The Bill would prohibit mandatory overtime for hospital nurses other than in the case of “an emergency situation where the safety of the patient requires its use and when there is no reasonable alternative.” Hospitals would be required to report all instances of mandatory overtime, together with the circumstances requiring its use, to the Department of Public Health, and these reports would become public documents.
The Bill defines “mandatory overtime” as “any hours worked by a nurse in a hospital setting to deliver patient care, beyond the predetermined and regularly scheduled number of hours that the hospital and the nurse have agreed that the employee shall work,” and further specifies that such “predetermined and regularly scheduled number of hours” may not exceed 12 hours in any 24 hour period. “Emergency situation” is not defined, and the Bill contemplates that a newly established health policy commission will develop guidelines and procedures to determine what constitutes an emergency situation. The interpretation of the term “reasonable alternative” will also be crucial in determining the reach of this prohibition, as will the Bill’s requirement that “[m]andatory overtime shall not be used as a practice for providing appropriate staffing for the level of patient care required.” The Bill does not contain any de minimis exception to allow, for example, the holding over of a nurse for a brief period beyond the end of a shift in order to complete a procedure begun hours earlier.
The Bill would also prohibit a nurse from being permitted to work more than 16 consecutive hours in a 24 hour period and would require that a nurse who works 16 consecutive hours be given at least eight consecutive hours of off-duty time immediately following the working period. The Bill would prohibit any discrimination, dismissal or other employment decision based on a nurse’s refusal to accept work in excess of the limitations on mandatory overtime.

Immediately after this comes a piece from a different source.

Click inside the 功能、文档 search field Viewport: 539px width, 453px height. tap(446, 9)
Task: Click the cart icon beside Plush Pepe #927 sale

Finally, the Bill provides that it shall not be construed to “limit, alter or modify terms, conditions or provisions of a collective bargaining agreement entered into by a hospital and a labor organization.” Hospitals which have entered into collective bargaining agreements providing, for example, that the hospital shall have “the right to require reasonable overtime” (a common formulation in a management rights clause) or that contain detailed mandatory overtime procedures may be able to argue that they are exempt from some or all of the Bill’s restrictions, though this will likely be a hotly contested point.
Use of Government Funds to Support or Oppose Unionization
The Bill would prohibit hospitals from receiving reimbursement or payment from any governmental unit for amounts paid to employees, consultants or other firms to persuade or seek to persuade employees of the hospital to support or oppose unionization. Notably, the Bill limits this prohibition to instances where “the primary responsibility of the employees or consultants is, either directly or indirectly, to persuade or seek to persuade the employees of the hospital to support or oppose unionization” (emphasis added). Although we anticipate that further guidance may be issued on this point by funding agencies, the language of the Bill suggests coverage of a fairly narrow category of service providers, that is, those whose primary responsibility is to persuade employees on union organizing issues. Moreover, the Bill specifically excludes attorney’s fees paid by hospitals for services rendered in dealing directly with a union, advising hospital management of its responsibilities under the National Labor Relations Act, or appearing before, or preparing for an appearance before, an administrative agency or court.
All of the provisions described above are expected to take effect 90 days following the date the Bill is signed into law.